Task directions ▸
Copy the lines of the listing below without any changes, starting at the line containing "You are a computer-use agent. 918x463 pixels." and ending at the line containing "(x=131, y=203)".

Data listing ▸
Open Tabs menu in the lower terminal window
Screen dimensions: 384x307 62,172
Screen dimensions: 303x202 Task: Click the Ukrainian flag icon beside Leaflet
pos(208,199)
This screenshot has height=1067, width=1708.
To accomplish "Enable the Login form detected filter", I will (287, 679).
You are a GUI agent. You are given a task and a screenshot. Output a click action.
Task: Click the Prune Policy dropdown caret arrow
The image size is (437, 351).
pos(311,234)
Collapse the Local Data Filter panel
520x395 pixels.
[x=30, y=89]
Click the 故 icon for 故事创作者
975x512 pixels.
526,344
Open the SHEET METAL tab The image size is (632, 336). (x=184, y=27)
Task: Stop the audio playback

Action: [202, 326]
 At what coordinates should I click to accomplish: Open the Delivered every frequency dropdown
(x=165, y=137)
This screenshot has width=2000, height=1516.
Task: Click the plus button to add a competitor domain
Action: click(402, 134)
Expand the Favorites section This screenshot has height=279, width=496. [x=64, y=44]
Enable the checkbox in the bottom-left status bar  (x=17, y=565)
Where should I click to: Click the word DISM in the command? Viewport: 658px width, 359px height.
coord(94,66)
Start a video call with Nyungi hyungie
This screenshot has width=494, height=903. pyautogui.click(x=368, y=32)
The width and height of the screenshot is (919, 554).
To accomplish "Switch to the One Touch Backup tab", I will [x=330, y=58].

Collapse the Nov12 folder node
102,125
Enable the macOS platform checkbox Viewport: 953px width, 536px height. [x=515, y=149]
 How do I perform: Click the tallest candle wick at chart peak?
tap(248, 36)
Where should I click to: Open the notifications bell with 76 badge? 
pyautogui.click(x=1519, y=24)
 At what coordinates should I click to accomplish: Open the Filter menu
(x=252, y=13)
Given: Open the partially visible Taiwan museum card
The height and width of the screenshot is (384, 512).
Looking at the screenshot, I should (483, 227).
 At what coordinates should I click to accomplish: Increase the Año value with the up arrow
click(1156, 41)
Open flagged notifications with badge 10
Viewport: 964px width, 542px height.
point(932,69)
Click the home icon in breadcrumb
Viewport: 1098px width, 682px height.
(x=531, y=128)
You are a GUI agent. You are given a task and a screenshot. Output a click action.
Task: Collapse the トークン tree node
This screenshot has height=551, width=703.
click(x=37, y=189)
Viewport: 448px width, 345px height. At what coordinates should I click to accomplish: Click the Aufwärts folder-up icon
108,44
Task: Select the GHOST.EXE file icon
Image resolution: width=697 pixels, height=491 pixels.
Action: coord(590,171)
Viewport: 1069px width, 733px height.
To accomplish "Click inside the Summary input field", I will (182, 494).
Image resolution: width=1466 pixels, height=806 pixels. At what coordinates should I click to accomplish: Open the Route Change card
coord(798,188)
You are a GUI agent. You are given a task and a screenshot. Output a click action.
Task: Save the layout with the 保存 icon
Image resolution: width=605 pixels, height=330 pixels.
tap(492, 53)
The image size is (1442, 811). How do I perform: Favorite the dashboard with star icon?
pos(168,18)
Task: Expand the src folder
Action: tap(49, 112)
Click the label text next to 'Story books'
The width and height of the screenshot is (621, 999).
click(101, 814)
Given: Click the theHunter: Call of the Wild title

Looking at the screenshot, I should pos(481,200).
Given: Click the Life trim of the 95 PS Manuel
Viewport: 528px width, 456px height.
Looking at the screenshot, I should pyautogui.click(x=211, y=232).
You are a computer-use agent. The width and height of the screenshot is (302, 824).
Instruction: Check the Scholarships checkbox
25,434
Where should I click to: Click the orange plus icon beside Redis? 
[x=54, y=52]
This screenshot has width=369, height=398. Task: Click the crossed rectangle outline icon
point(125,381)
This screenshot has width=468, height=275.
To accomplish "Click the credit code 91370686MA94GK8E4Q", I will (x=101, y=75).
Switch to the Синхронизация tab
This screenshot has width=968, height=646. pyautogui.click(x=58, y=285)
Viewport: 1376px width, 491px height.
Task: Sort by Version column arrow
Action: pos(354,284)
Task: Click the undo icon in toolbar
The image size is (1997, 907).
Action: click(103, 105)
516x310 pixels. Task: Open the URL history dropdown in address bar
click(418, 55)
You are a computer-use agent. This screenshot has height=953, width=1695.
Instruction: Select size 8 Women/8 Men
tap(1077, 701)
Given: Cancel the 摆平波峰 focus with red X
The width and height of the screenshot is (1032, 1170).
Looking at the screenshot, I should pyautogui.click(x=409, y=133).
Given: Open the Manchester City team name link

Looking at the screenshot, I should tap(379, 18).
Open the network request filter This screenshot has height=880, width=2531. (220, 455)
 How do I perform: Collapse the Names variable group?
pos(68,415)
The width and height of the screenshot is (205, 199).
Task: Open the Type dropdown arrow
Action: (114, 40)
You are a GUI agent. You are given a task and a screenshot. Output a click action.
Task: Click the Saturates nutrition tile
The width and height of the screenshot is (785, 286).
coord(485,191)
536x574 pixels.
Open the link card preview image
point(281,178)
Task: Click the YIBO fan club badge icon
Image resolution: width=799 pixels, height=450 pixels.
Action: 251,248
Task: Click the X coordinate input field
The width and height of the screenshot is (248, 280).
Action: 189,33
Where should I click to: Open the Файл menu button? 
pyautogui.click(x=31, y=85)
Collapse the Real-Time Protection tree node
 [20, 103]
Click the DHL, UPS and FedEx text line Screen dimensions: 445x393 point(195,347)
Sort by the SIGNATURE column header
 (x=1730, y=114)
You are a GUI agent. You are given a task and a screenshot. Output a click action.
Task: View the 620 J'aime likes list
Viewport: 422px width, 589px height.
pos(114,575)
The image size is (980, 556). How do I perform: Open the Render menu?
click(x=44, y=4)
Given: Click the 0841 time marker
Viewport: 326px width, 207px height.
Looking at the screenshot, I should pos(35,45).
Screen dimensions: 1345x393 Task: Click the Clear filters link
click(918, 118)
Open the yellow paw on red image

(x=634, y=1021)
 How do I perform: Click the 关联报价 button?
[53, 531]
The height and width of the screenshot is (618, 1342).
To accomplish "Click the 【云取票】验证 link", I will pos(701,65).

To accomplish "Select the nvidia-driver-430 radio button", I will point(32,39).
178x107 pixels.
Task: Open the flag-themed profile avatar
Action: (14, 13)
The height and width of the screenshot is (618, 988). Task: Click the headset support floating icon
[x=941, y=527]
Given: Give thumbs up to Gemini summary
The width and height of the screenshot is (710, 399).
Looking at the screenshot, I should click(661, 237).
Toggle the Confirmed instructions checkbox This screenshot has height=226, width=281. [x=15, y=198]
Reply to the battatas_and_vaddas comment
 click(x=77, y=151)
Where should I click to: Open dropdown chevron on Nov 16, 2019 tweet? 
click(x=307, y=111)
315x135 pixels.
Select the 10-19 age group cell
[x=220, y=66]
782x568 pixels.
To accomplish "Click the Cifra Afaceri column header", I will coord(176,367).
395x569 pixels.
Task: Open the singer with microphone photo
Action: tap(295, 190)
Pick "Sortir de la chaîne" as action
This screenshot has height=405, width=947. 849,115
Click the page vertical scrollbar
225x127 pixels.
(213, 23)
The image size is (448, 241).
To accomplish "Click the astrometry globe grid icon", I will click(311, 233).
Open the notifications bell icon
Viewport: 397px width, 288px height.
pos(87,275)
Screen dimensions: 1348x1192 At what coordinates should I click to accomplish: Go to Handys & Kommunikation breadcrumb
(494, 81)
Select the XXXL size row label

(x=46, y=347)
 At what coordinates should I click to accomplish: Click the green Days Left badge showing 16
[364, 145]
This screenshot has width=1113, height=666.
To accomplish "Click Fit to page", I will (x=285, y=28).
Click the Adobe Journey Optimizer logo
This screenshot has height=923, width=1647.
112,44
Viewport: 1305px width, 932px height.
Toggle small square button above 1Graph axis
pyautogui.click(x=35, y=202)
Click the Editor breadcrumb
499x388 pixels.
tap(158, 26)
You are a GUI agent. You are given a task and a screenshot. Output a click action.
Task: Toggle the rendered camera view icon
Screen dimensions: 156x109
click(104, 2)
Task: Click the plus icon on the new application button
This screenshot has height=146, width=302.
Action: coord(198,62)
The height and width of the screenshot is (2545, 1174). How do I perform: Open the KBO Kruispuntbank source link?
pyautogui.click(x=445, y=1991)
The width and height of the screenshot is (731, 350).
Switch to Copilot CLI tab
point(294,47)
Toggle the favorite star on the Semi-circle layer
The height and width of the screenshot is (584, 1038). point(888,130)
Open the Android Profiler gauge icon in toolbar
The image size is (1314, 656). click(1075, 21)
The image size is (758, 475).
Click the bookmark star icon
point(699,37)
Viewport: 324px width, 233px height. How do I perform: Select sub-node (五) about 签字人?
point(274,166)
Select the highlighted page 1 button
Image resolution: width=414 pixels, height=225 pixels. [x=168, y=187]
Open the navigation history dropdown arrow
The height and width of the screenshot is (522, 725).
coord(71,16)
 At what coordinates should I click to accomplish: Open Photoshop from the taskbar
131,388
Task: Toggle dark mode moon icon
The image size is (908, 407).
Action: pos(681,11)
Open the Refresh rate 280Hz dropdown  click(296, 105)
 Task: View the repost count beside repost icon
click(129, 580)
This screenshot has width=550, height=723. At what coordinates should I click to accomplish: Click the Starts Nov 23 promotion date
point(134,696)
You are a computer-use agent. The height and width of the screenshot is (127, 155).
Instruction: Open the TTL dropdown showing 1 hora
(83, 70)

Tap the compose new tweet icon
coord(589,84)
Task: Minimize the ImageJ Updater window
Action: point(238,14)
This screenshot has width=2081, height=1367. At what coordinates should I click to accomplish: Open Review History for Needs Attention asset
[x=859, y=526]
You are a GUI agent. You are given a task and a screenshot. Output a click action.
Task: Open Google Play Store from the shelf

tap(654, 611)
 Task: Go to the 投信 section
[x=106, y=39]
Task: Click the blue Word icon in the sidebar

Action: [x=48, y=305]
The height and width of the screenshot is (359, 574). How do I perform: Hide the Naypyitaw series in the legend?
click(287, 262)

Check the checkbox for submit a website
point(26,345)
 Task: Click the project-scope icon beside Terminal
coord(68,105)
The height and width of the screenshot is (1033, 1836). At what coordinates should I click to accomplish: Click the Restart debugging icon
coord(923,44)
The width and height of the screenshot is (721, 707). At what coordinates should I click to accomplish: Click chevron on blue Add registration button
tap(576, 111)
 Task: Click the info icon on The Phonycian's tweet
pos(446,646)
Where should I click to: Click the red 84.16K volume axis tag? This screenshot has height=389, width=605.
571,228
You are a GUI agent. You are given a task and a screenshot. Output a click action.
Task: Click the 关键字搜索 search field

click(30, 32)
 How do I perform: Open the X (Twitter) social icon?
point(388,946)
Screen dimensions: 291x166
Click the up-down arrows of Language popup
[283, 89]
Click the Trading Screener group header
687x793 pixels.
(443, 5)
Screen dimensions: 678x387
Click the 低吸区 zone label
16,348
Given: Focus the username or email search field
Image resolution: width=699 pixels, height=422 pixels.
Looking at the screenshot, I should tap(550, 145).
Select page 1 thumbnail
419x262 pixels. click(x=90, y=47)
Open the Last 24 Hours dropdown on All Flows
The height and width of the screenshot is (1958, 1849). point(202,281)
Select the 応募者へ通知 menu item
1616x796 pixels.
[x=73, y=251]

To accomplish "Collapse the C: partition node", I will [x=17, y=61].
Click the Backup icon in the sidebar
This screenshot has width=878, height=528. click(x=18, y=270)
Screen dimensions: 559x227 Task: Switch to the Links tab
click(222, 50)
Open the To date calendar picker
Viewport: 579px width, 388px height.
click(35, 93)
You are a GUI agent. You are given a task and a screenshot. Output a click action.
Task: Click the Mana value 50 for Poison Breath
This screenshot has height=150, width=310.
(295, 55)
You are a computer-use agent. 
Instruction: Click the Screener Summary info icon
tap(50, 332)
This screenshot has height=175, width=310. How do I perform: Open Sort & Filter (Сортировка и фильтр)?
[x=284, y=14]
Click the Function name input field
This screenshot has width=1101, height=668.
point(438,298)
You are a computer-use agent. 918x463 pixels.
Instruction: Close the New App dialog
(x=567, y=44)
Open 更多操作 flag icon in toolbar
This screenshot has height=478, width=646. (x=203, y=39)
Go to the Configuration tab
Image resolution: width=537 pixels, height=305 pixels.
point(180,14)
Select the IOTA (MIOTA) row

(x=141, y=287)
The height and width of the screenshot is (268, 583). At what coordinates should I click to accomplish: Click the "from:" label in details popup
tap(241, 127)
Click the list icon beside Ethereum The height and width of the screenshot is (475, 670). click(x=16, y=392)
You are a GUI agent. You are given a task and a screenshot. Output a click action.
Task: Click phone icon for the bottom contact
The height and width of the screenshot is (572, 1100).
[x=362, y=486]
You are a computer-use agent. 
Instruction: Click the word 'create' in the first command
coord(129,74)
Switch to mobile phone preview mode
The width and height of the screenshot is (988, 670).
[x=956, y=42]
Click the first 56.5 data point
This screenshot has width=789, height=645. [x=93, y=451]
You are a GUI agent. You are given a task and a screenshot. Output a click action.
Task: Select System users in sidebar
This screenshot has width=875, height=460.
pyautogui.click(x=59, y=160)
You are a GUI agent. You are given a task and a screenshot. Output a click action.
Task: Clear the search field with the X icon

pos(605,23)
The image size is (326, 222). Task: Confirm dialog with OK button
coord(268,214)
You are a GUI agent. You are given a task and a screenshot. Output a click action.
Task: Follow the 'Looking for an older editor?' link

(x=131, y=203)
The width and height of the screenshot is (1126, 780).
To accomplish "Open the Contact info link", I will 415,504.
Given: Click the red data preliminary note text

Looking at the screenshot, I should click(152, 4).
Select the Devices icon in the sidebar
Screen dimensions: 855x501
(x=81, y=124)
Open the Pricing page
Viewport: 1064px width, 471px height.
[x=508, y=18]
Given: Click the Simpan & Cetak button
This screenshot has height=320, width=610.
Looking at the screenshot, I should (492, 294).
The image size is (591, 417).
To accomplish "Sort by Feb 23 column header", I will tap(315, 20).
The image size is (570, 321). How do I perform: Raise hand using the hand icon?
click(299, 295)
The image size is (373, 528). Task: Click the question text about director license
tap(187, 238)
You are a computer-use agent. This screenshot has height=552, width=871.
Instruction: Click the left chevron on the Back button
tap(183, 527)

Final result ▸
You are a computer-use agent. 918x463 pixels.
Instruction: Close the New App dialog
(x=567, y=44)
Open 更多操作 flag icon in toolbar
This screenshot has height=478, width=646. (x=203, y=39)
Go to the Configuration tab
Image resolution: width=537 pixels, height=305 pixels.
point(180,14)
Select the IOTA (MIOTA) row

(x=141, y=287)
The height and width of the screenshot is (268, 583). At what coordinates should I click to accomplish: Click the "from:" label in details popup
tap(241, 127)
Click the list icon beside Ethereum The height and width of the screenshot is (475, 670). click(x=16, y=392)
You are a GUI agent. You are given a task and a screenshot. Output a click action.
Task: Click phone icon for the bottom contact
The height and width of the screenshot is (572, 1100).
[x=362, y=486]
You are a computer-use agent. 
Instruction: Click the word 'create' in the first command
coord(129,74)
Switch to mobile phone preview mode
The width and height of the screenshot is (988, 670).
[x=956, y=42]
Click the first 56.5 data point
This screenshot has width=789, height=645. [x=93, y=451]
You are a GUI agent. You are given a task and a screenshot. Output a click action.
Task: Select System users in sidebar
This screenshot has width=875, height=460.
pyautogui.click(x=59, y=160)
You are a GUI agent. You are given a task and a screenshot. Output a click action.
Task: Clear the search field with the X icon

pos(605,23)
The image size is (326, 222). Task: Confirm dialog with OK button
coord(268,214)
You are a GUI agent. You are given a task and a screenshot. Output a click action.
Task: Follow the 'Looking for an older editor?' link

(x=131, y=203)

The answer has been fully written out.